Introduction

liburlparser is a high-performance URL parsing library written in C++ with Python bindings. It provides efficient URL parsing and domain extraction capabilities while maintaining a consistent interface across both C++ and Python. This page introduces the core concepts, architecture, and features of liburlparser.

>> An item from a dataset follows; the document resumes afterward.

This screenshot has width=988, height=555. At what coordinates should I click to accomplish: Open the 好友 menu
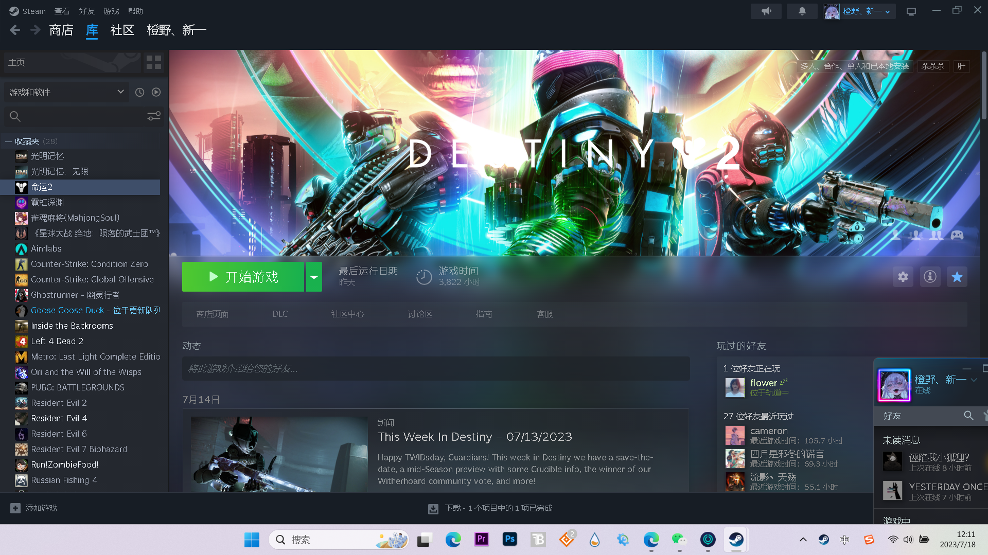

For installation instructions, see Installation. For usage examples, see Quick Start Guide.

Purpose and Scope

The primary purpose of liburlparser is to parse URLs and extract their components with a focus on accurate domain extraction. The library is designed to:

Parse URLs into their component parts (protocol, host, path, query parameters, etc.)
Extract domain information from hostnames, correctly handling public suffixes
Provide a consistent API across both C++ and Python
Offer superior performance compared to other URL parsing solutions

Key Features

High Performance: Optimized C++ implementation for fast URL parsing
Comprehensive URL Parsing: Extract all components of a URL including protocol, domain, subdomain, suffix, path, query parameters, and fragments
Public Suffix List Support: Accurate domain recognition using the public suffix list
Clean API Design: Separate TLD::Url and TLD::Host classes for better code organization
Cross-Platform Compatibility: Works on Windows, Linux, and macOS
Automatic PSL Updates: Updates the public suffix list automatically during build

System Architecture

liburlparser follows a layered architecture with C++ core components providing the parsing functionality and language bindings making this functionality available in Python.

URL Parsing Process

When parsing a URL, the library follows this general flow:

URL Parsing Process

Core Components

The library is built around two primary classes that work together to provide URL parsing functionality:

TLD::Url Class

The TLD::Url class is responsible for parsing complete URLs and extracting all their components. It provides methods to access:

Protocol (e.g., "https")
User information
Host (which is represented as a Host object)
Port
Path
Query parameters
Fragment

Key Methods and Properties

protocol(): Returns the protocol (e.g., "http", "https")
userinfo(): Returns the user information part of the URL
host(): Returns a TLD::Host object representing the host part
port(): Returns the port number
abspath(): Returns the absolute path
query(): Returns the query string
params(): Returns the query parameters as a map
fragment(): Returns the fragment (anchor)
str(): Returns the complete URL as a string

TLD::Host Class

The TLD::Host class focuses on parsing and extracting domain information from hostnames. It leverages the Public Suffix List (PSL) to correctly handle domain extraction, even for complex cases like "co.uk". It provides methods to access:

Subdomain (e.g., "www" in "www.example.com")
Domain (e.g., "example" in "www.example.com")
Domain name (the combination of domain and suffix)
Suffix (e.g., "com" in "www.example.com" or "co.uk" in "example.co.uk")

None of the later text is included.